To do ▸ Copy the records below, starting at the line containing "Screen dimensions: 430x323" and continuing through the last line of the records, with both ends included, and omit the pictures from your answer.

Word and item position data ▸

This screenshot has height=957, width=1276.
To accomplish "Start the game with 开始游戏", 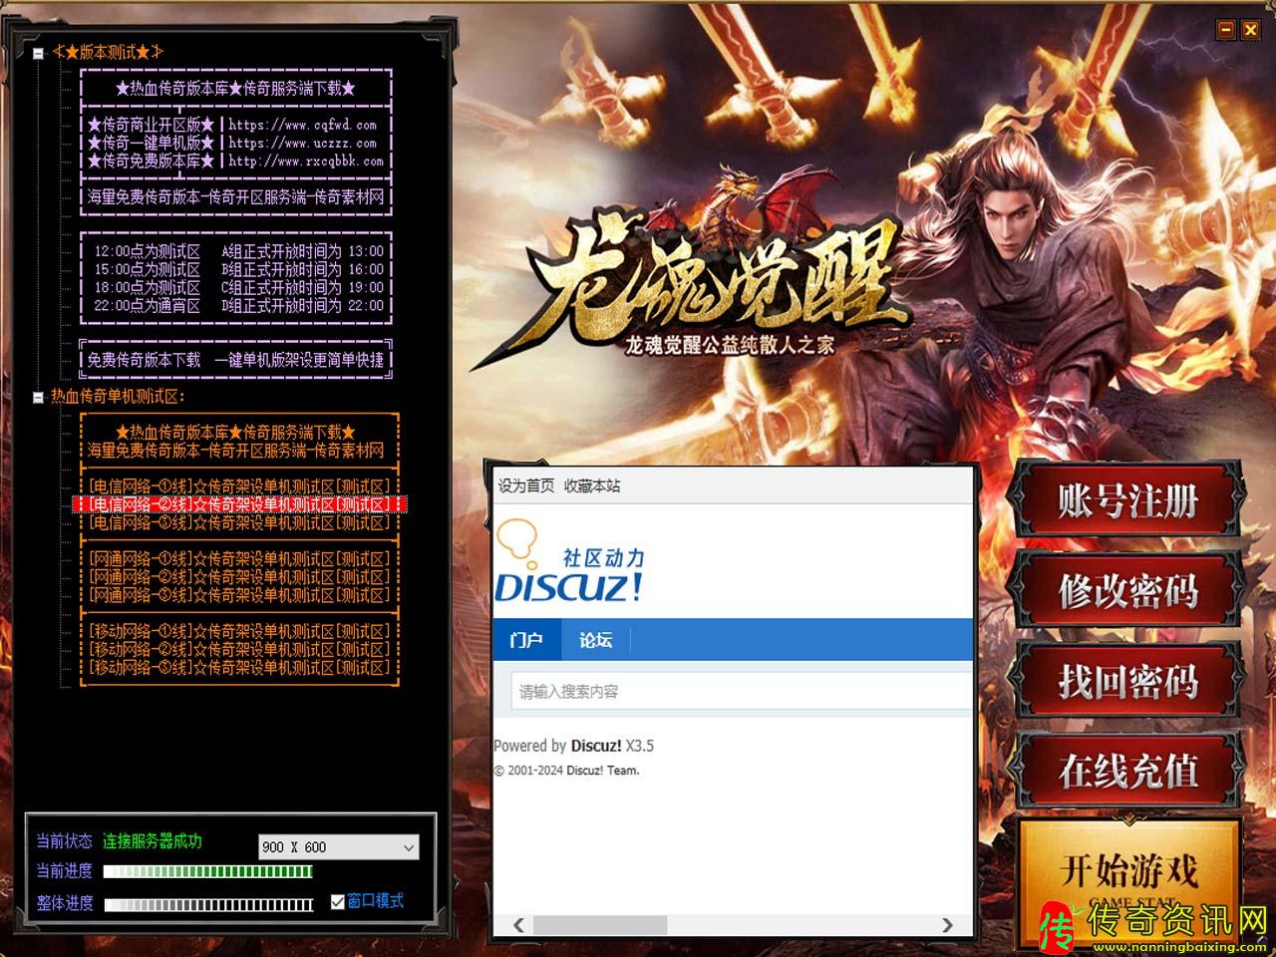I will point(1127,872).
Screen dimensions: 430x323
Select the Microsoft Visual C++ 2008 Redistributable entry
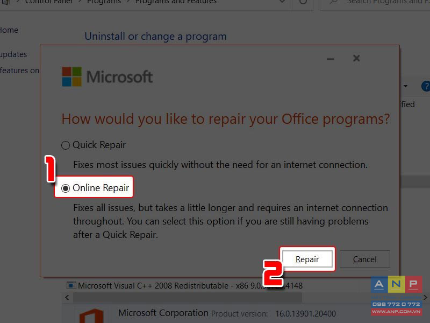[184, 286]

Exercise output ▸
Screen dimensions: 430x323
Select the Microsoft Visual C++ 2008 Redistributable entry
[184, 286]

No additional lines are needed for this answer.